If regularly disturbed at the nest, magpie pairs will eventually either move the eggs or abandon the clutch altogether. But in the first instance they will defend the nest aggressively. Interestingly, biologists who have climbed nest trees to measure magpie eggs have reported that the parents recognized them on subsequent days and started to mob them.
(Mobbing is antipredator behavior, a cooperation among members on one species, usually meant to preserve nests or offspring.)
Biologists study mobbing magpies in this article:
“Predators, risks and context for mobbing and alarm calls in black-billed magpies” by Eric Stone and Charles H. Trost, Department of Biological Sciences, Idaho State University, accepted 5 September 1990.
Black-billed magpie, Pica pica hudsonia, mobbing and alarm calls were recorded for each of several different predator contexts.

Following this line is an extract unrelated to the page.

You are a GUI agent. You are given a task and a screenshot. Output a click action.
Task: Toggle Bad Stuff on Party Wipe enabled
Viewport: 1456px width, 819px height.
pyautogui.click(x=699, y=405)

These were analysed spectrographically to determine whether the callers used temporal variation to communicate (1) the nature of the danger, (2) the identity of the predator and (3) the risks involved in actions resulting from alertness to the presence of the predator (e.g. fleeing or mobbing). The results support the notion that magpies vary call syllable length to give recipients information about the nature of the danger and to respond to a predator in an appropriate manner. Playback experiments were conducted using recordings of the separate call types as stimuli. The aim of the playback experiments was to determine whether one form of call elicits a more intense reaction from recipients than another call. It was found that magpies responded to calls with longer syllables by approaching the speaker while their response to calls with shorter syllables was aversive.

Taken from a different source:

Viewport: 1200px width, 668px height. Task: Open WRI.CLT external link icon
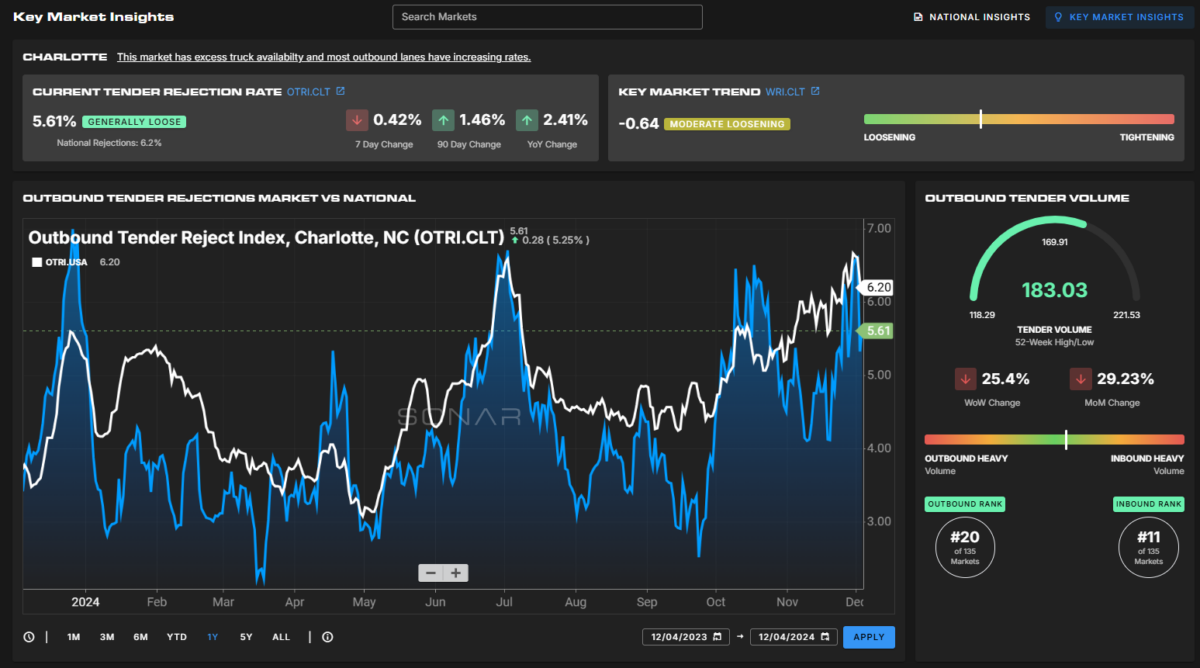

Volume 41, Issue 4, April 1991, Pages 633-638
Biologists believe the corvid family to be among the smartest of all birds. Magpies will flip items over to look for food, follow predators to pick at leftovers, and sometimes steal food from other birds. In captivity a magpie may be trained to imitate the human voice. These birds frequently associate with deer, moose, cattle and sheep, perching on their backs and picking off ticks and maggots. They can even use scent to find food--an unusual trait for birds, which generally have very little sense of smell.
Magpies are omnivorous, feeding on insects, rodents, eggs and bird young, reptiles, snakes, carrion, seeds, nuts, fruits and berries. Magpies will also cache food when they find more than they can eat at one sitting. In this way they are able to take advantage of storing food away for times when it is more scarce.
Magpies are not swift fliers. They elude predators and danger by flitting in and out of trees or diving into heavy cover. Enemies of the magpie are hawks and large owls.
Usually seen in small flocks of 6-10 birds; larger flocks may form in winter, sometimes numbering over 700 birds. Black-billed Magpies are monogamous and form long-term pair bonds.
Magpies are protected as migratory non-game birds under the Federal Migratory Bird Treaty Act. Under the Federal Codes of Regulation (CFR 50, 21.43) it is stated, however, that “a Federal permit shall not be required to control . . . magpies, when found committing or about to commit depredations upon ornamental or shade trees, agricultural crops, livestock, or wildlife, or when concentrated in such numbers as to constitute a health hazard or other nuisance. . . .” Most state or local regulations are similar, but consult authorities before taking any magpies.